Say, I have a dataframe like this:
0 1
0 [1, 2, 3] [4, 5, 6]
1 [1, 2, 3] [4, 5, 6]
2 [1, 2, 3] [4, 5, 6]
And would like to convert it to something like this:
0 1 2 0 1 2
0 1 2 3 4 5 6
1 1 2 3 4 5 6
2 1 2 3 4 5 6
I have managed to do this in a loop. However, I would like to do this in fewer lines.
My code snippet so far is as follows:
import pandas as pd
df = pd.DataFrame([[[1,2,3],[4,5,6]],[[1,2,3],[4,5,6]],[[1,2,3],[4,5,6]]])

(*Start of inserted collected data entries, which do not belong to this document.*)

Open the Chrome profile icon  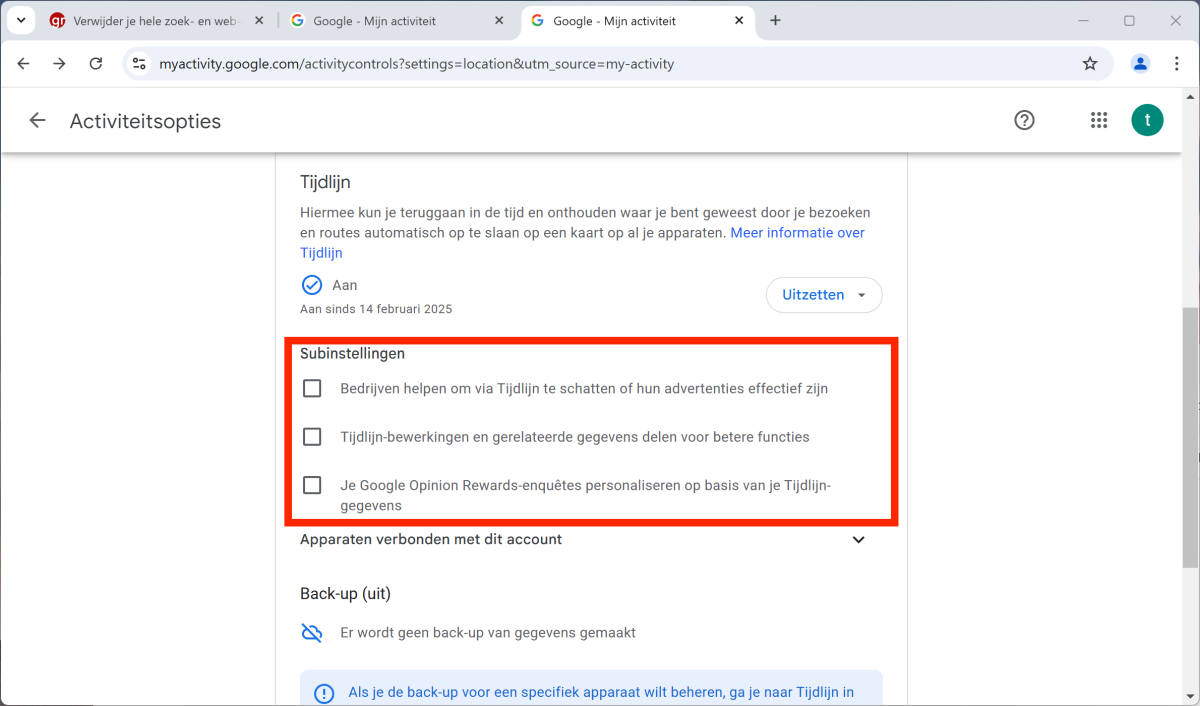(x=1140, y=64)
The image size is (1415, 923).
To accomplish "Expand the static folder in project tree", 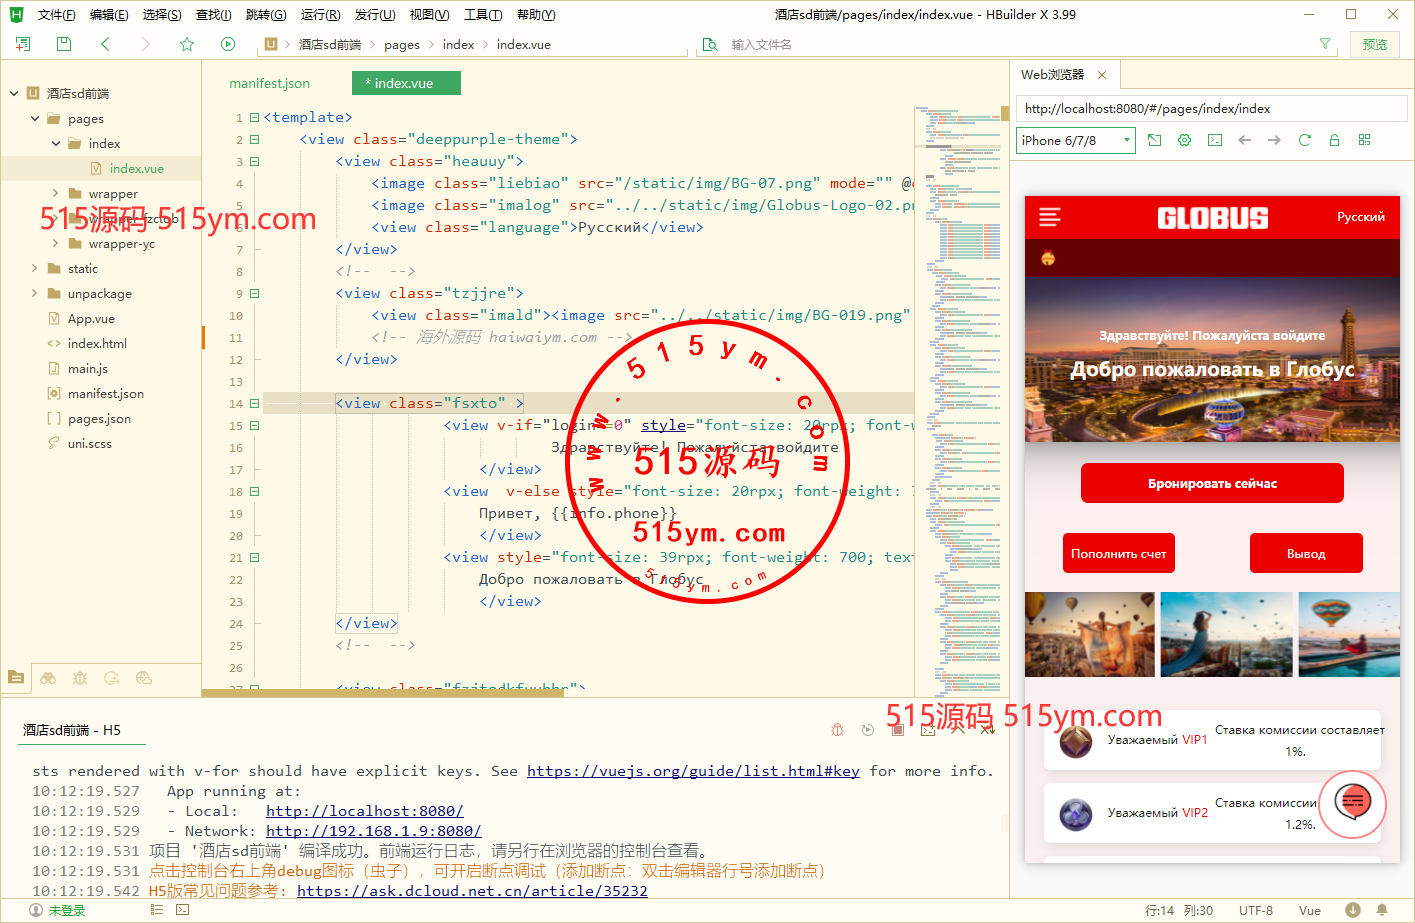I will 35,269.
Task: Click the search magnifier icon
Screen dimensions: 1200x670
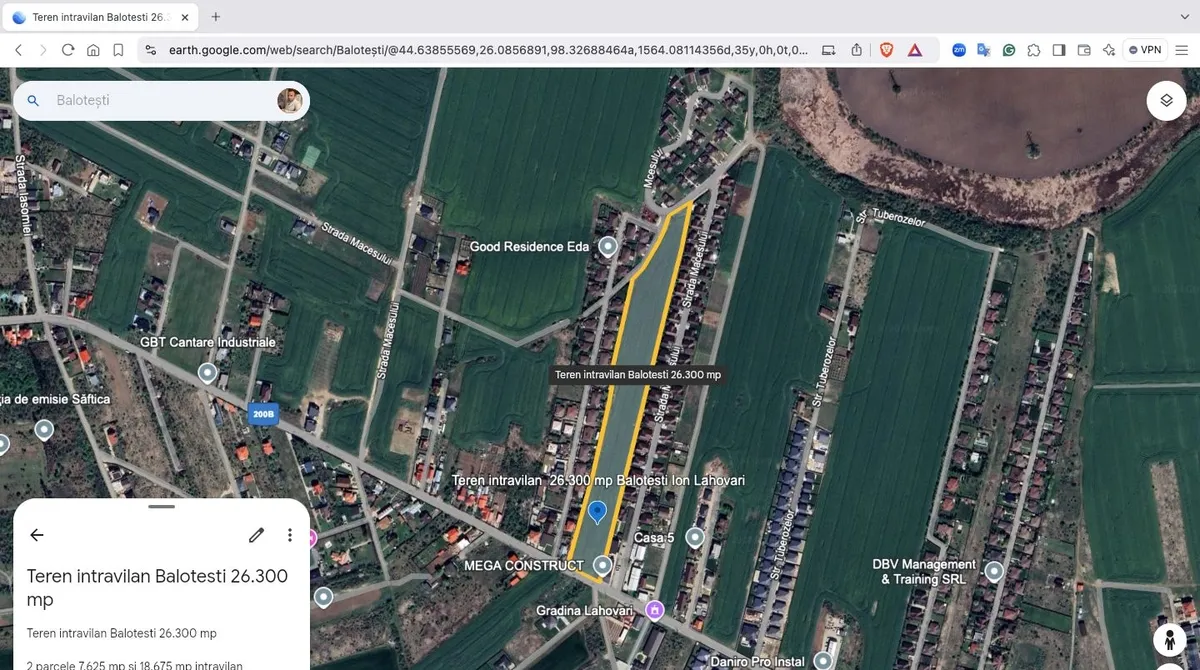Action: pyautogui.click(x=33, y=101)
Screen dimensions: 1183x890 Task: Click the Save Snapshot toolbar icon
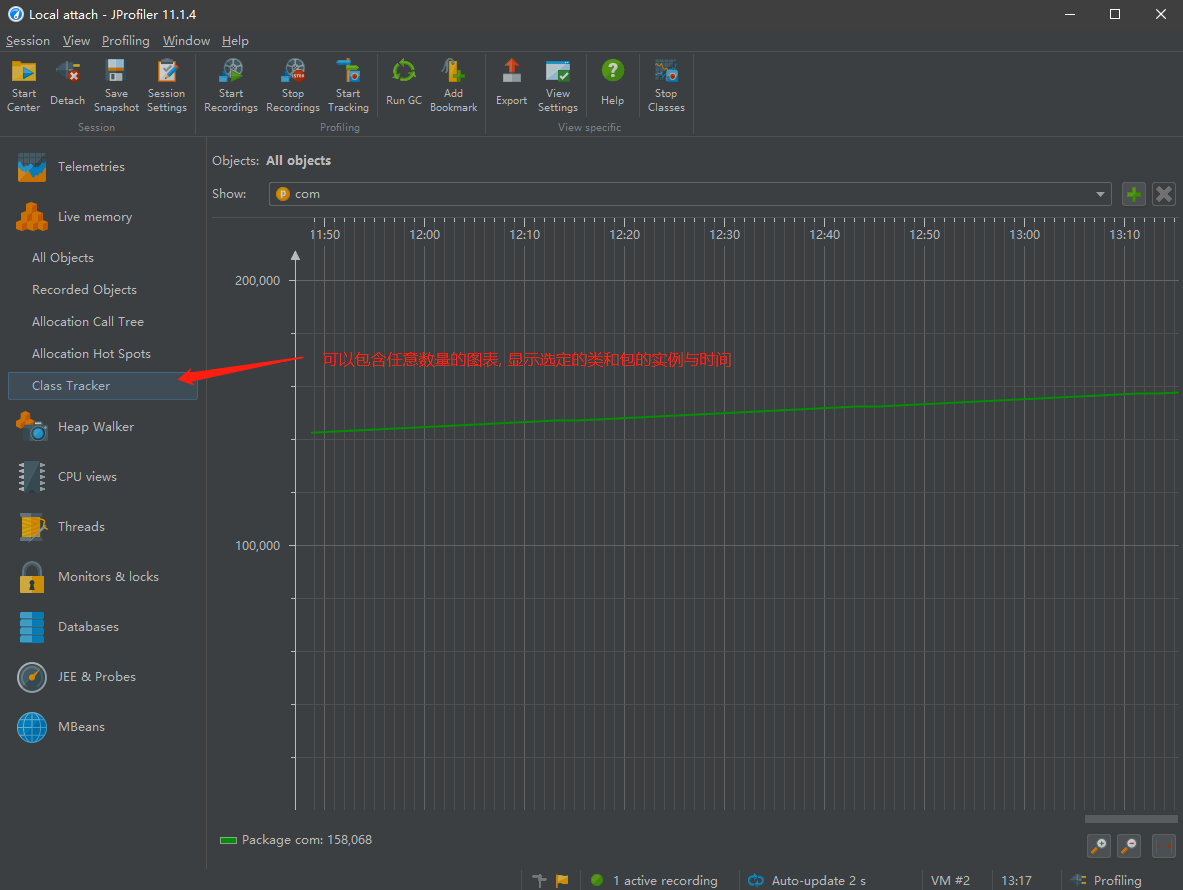pos(116,84)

output1 = df[0].apply(pd.Series)
output2 = df[1].apply(pd.Series)
output = pd.concat([output1, output2], axis=1)
If you don't care about the column names you could do:
>>> df.apply(np.hstack, axis=1).apply(pd.Series)
0 1 2 3 4 5
0 1 2 3 4 5 6
1 1 2 3 4 5 6
2 1 2 3 4 5 6
Using sum
pd.DataFrame(df.sum(1).tolist())
0 1 2 3 4 5
0 1 2 3 4 5 6
1 1 2 3 4 5 6
2 1 2 3 4 5 6